Copy the listing below verbatim, starting at the line containing "Locate an element" and ending at the end of the listing, inclusive, and omit the pictures from your answer.

--- Data Enclosed Below ---

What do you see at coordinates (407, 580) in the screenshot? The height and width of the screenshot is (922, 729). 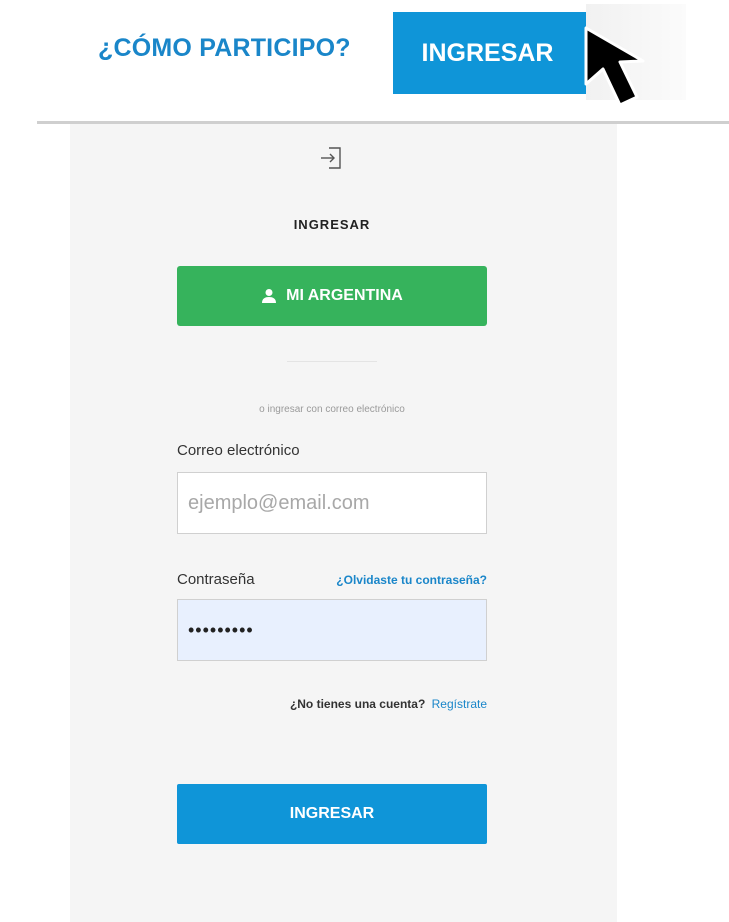 I see `forgot-password-link: ¿Olvidaste tu contraseña?` at bounding box center [407, 580].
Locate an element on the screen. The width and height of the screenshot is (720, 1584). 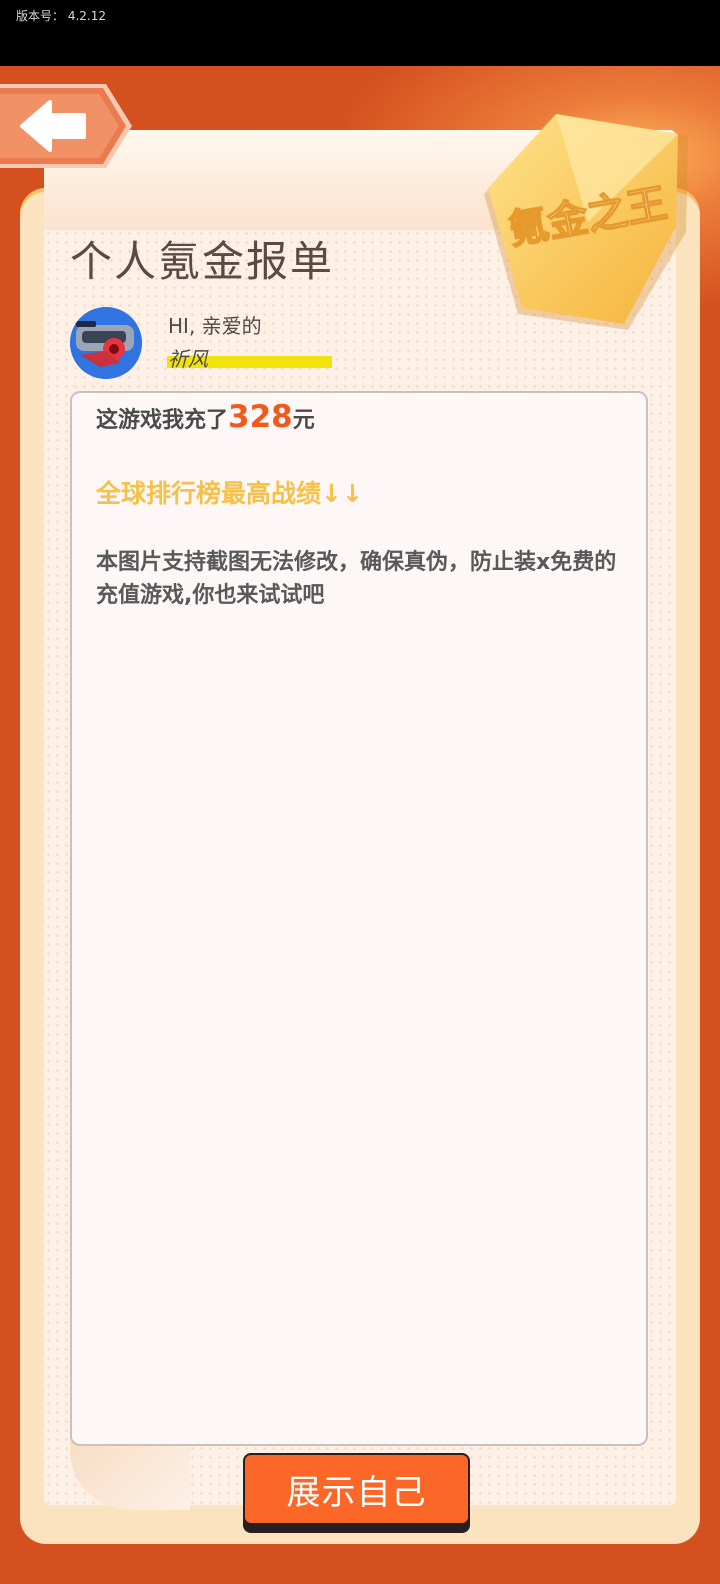
rank-heading: 全球排行榜最高战绩↓↓ is located at coordinates (230, 494).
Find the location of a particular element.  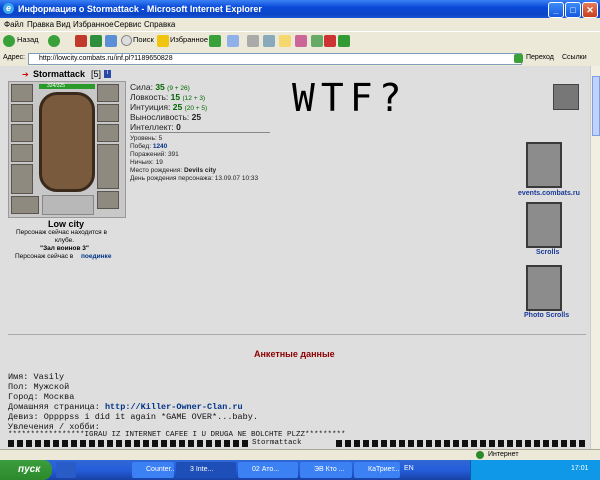

profile-heading: Анкетные данные is located at coordinates (294, 354).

--- End of Enclosed Data ---

▶ [Answer area]:
Locate an element on the screen. The width and height of the screenshot is (720, 1584). 
rank-heading: 全球排行榜最高战绩↓↓ is located at coordinates (230, 494).
Find the location of a particular element.  

profile-heading: Анкетные данные is located at coordinates (294, 354).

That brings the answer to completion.